## Provided entries
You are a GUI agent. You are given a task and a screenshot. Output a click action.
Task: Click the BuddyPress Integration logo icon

--

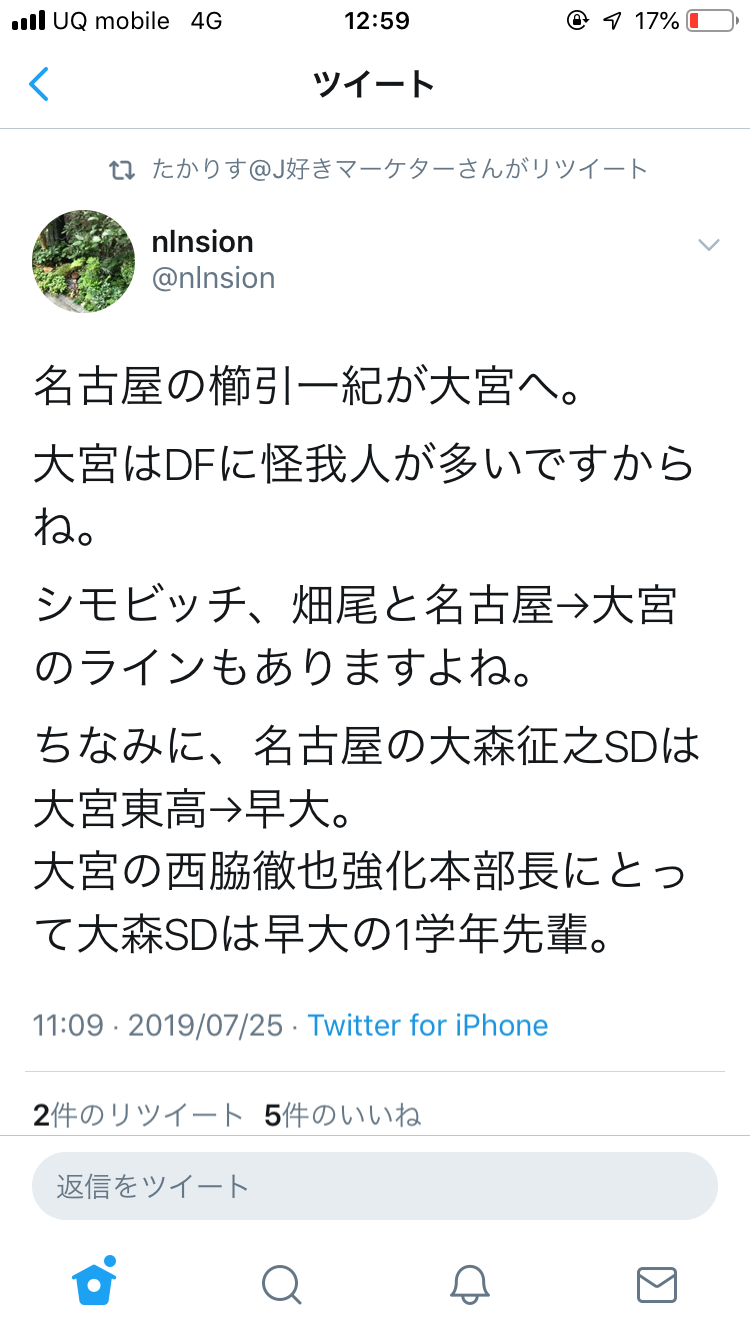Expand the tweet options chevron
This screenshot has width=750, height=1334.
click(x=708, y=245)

--

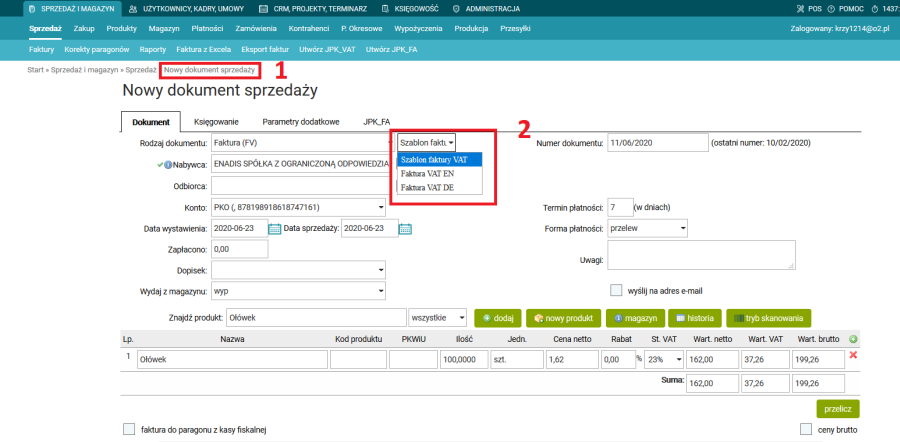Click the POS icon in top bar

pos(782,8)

## Problem
Copy out the data verbatim, beginning with the line that contains "You are a GUI" and continuing through the line that contains "Task: Click the", with both of those lines included.

## Correct response
You are a GUI agent. You are given a task and a screenshot. Output a click action.
Task: Click the BuddyPress Integration logo icon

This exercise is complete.